Grief Fog is Real - no, you're not losing your mind.
And it doesn't matter who or what you're grieving.
Grief fog is very, very real, and it can be from any type of loss.
At one point in my grief “journey” after my husband died, I thought I was losing my mind. Then I heard other widows talk about “widow brain”, and other grievers talking about brain fog. I realized it might be a thing!
As is the case with many of the ideas I wrote about after my husband passed away and during my cancer diagnosis, I’ve found out that grief fog/grief brain is something that has been studied! This Thanatology masters sure is coming in handy in my business
So if you’ve had a loss, or know someone who has, and feel like you’re/they’re losing your mind, take a gander! You are not alone.
According to a 2019 study, traumatic grief affects your brain the same way a brain injury does (Schneck et al.).

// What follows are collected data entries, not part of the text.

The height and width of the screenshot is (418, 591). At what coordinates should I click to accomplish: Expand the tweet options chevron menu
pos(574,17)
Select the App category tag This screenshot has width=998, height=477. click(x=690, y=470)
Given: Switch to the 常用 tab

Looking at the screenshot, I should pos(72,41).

Some of the symptoms include:
A lack of concentration
This traumatic grief can be from losing a partner, a spouse, a parent, a pet, a child, a stepchild, a grandparent, a career, a relationship, anything that is a traumatic loss. It’s not a competition, or as one of my fellow students called it the “grief olympics”. It all sucks, and it all makes our brains go haywire.

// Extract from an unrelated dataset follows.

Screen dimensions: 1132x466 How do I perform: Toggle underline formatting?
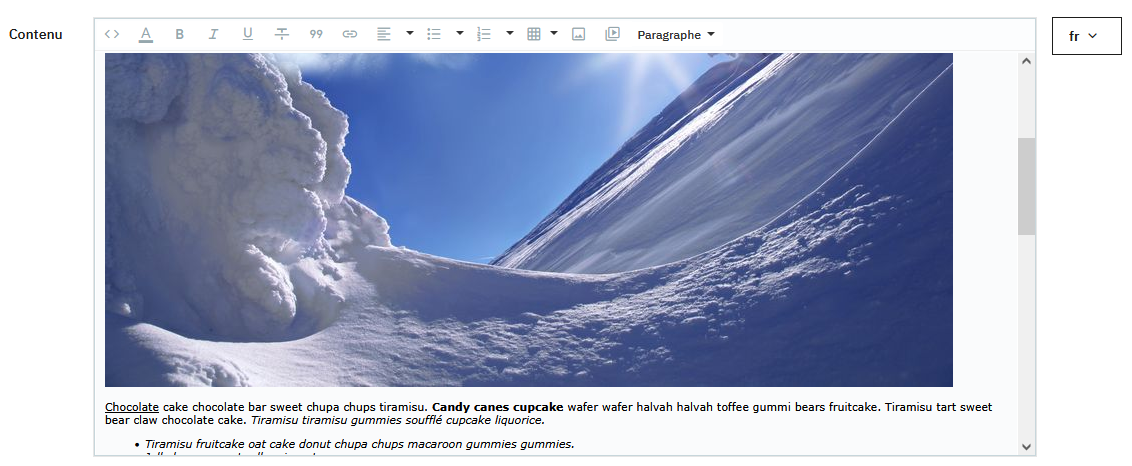click(248, 34)
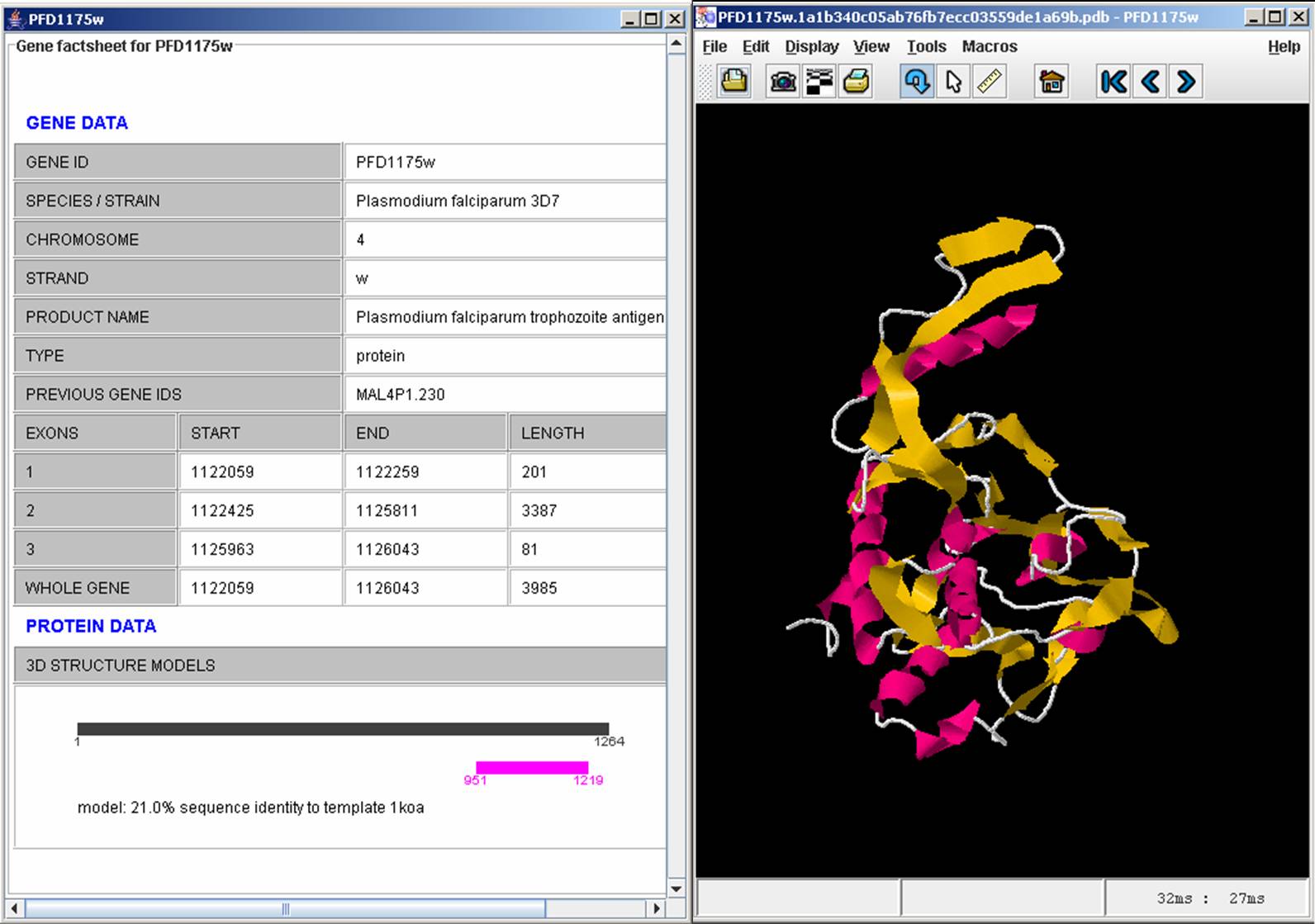1315x924 pixels.
Task: Click the next frame arrow icon
Action: pyautogui.click(x=1186, y=82)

What happens is, our brains can't handle the amount of information being thrown at it. We’re spending all of our energy (literally burning glucose and other things our brain needs to function) and time trying to avoid thinking about the grief and the loss. Because of this, our brains don't have the ability to take in what's going on.

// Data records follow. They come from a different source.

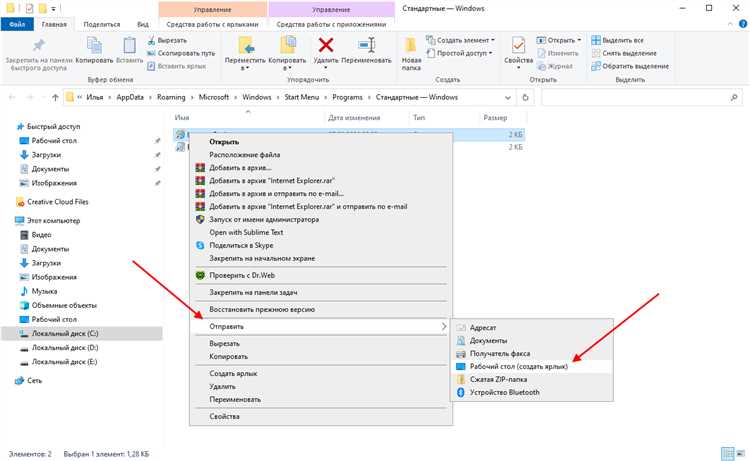Click Выделить все in the ribbon

coord(622,40)
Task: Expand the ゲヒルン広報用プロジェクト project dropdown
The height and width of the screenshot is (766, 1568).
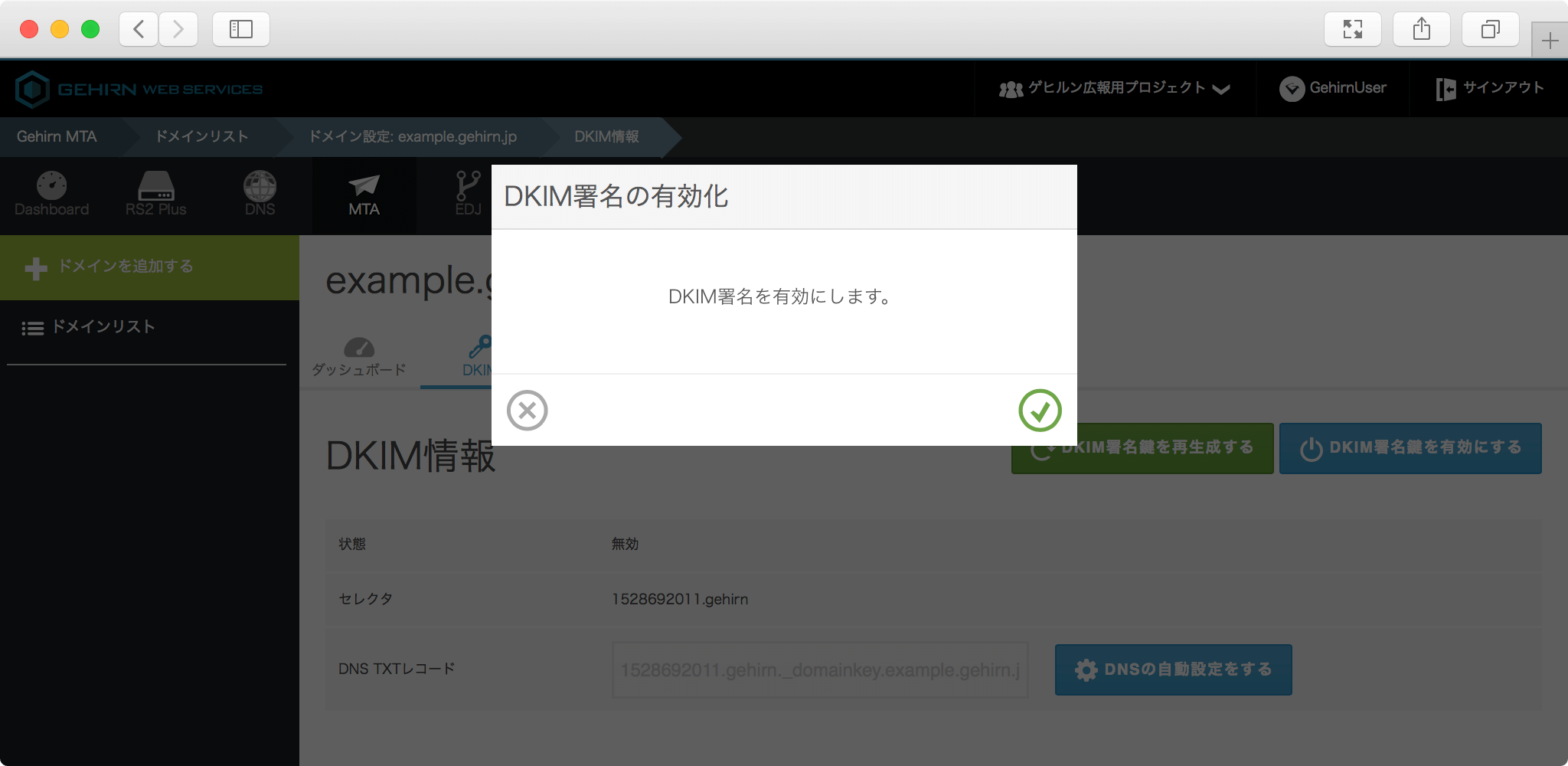Action: click(1114, 89)
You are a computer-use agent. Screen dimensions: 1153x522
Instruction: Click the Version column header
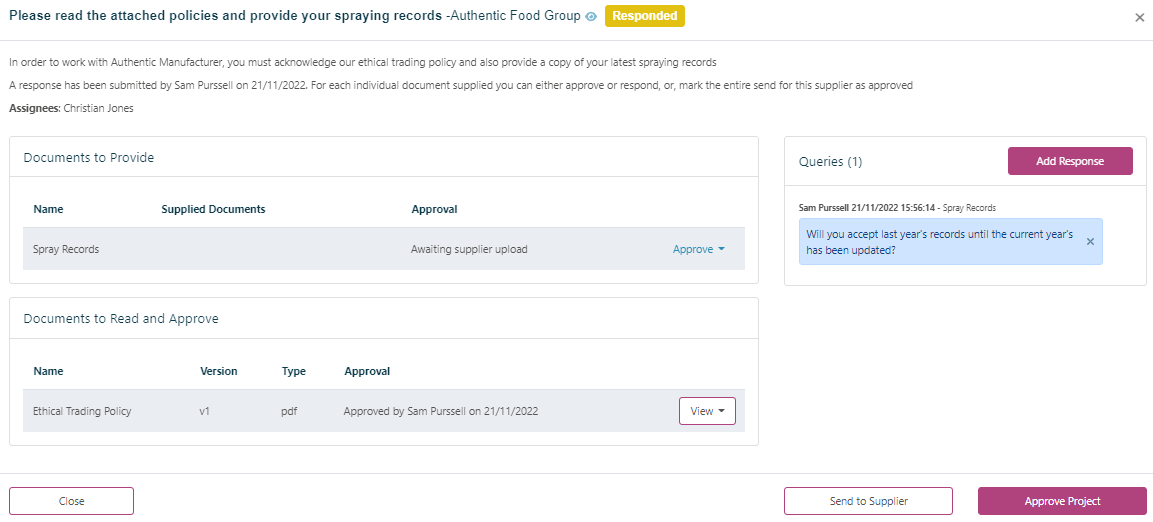click(x=219, y=371)
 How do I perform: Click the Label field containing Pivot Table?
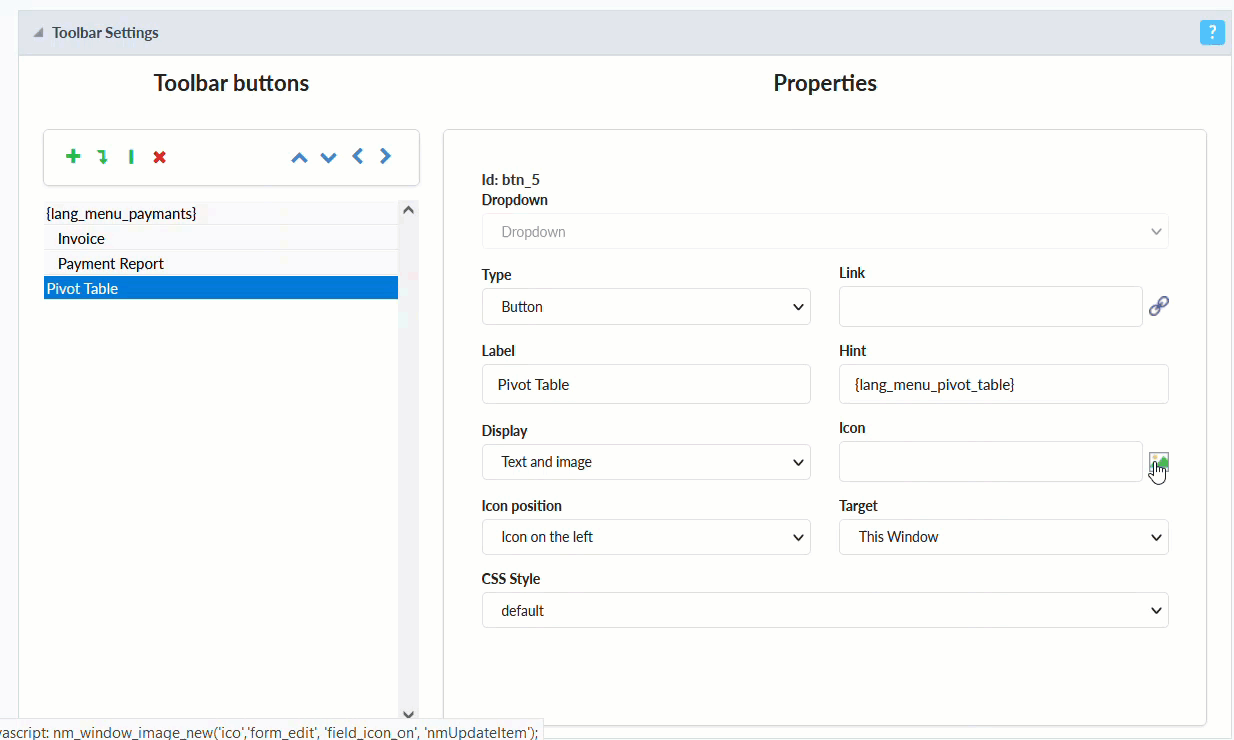646,384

We're confused. We are anxious. We are forgetful. All of the things that make us feel like we are in a fog.
So how do we work through this?
One, read “Onion of Grief” and know that it is a process and you are not alone.
Two, use writing, photography, or art to help rewire your brain. Whether it is writing everything that happened down, so you don’t forget any detail, or taking photos of things around you that remind you of the life you love, those actions give you a safe space for your brain to rewire after trauma. You’ll find that the fog starts to lift as your brain processes things in the background.
If you know or love someone going through grief fog, just know, it is completely normal. You’re going to have some times where you are just confused, anxious, forgetful, etc. Don't push yourself to get through that grief quickly, because, ironically, it will make that grief fog,
You are not alone in your fog. Be kind to yourself along the way.